Aim of the task:
Take the line with "You are a computer-use" and every line after it in the entries below, and set them down exactly, without any pictures.

Stored items from a collection

Content starts

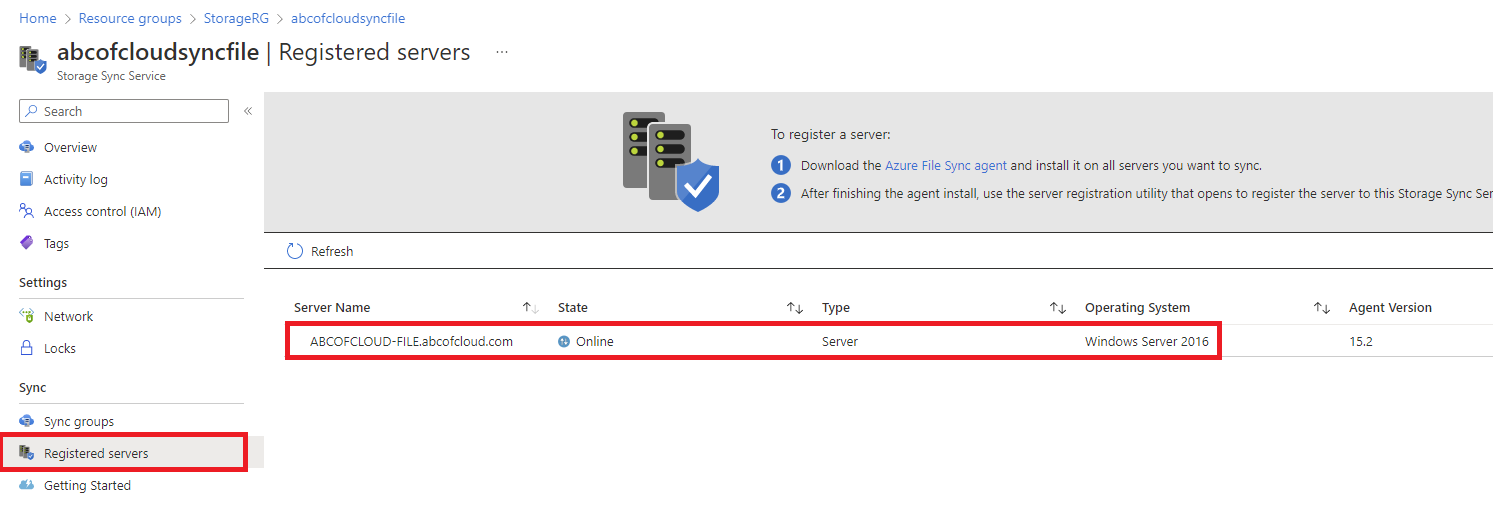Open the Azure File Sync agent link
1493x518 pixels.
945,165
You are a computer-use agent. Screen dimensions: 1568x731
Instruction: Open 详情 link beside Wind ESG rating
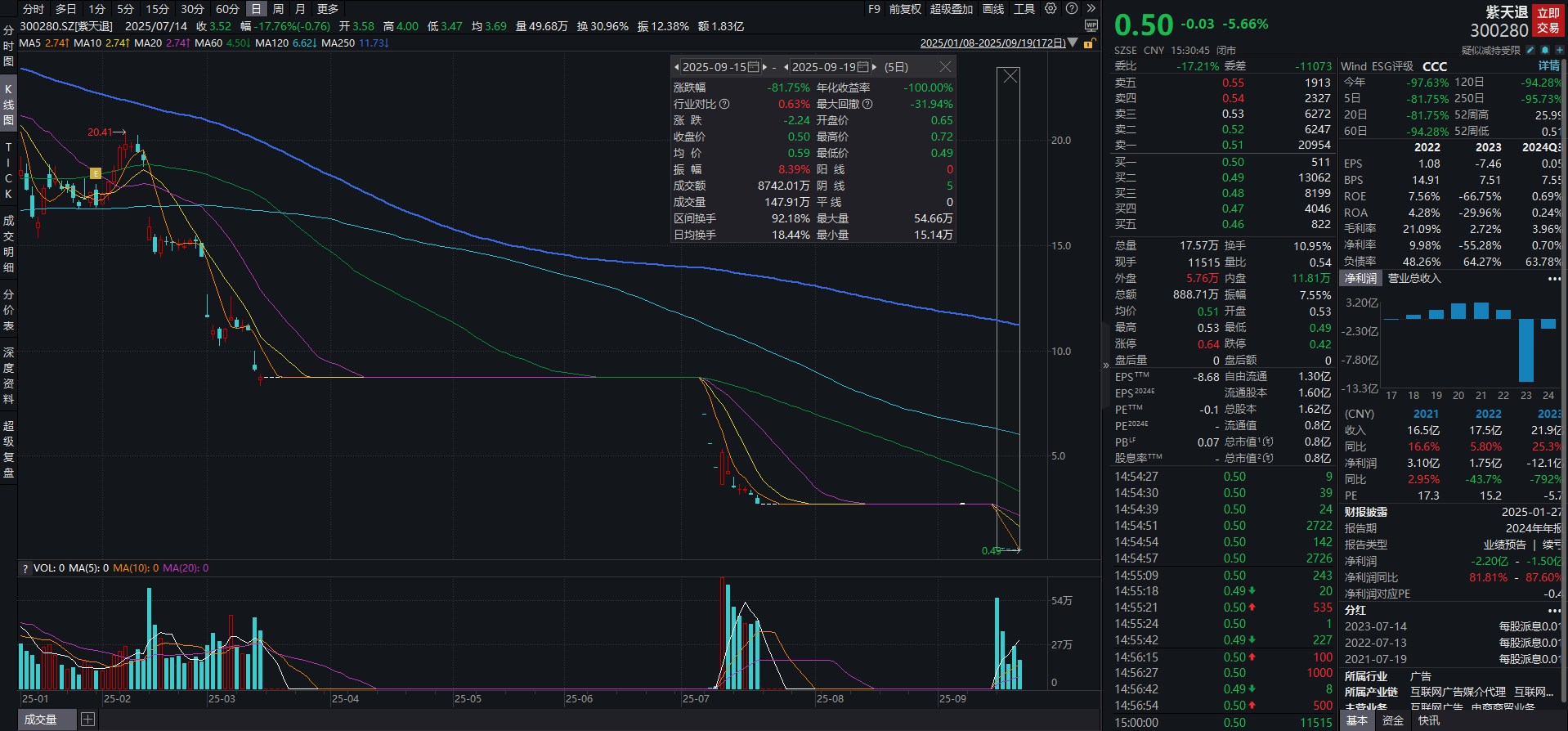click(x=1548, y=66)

Content ends

Solution:
You are a computer-use agent. Screen dimensions: 1568x731
Instruction: Open 详情 link beside Wind ESG rating
click(x=1548, y=66)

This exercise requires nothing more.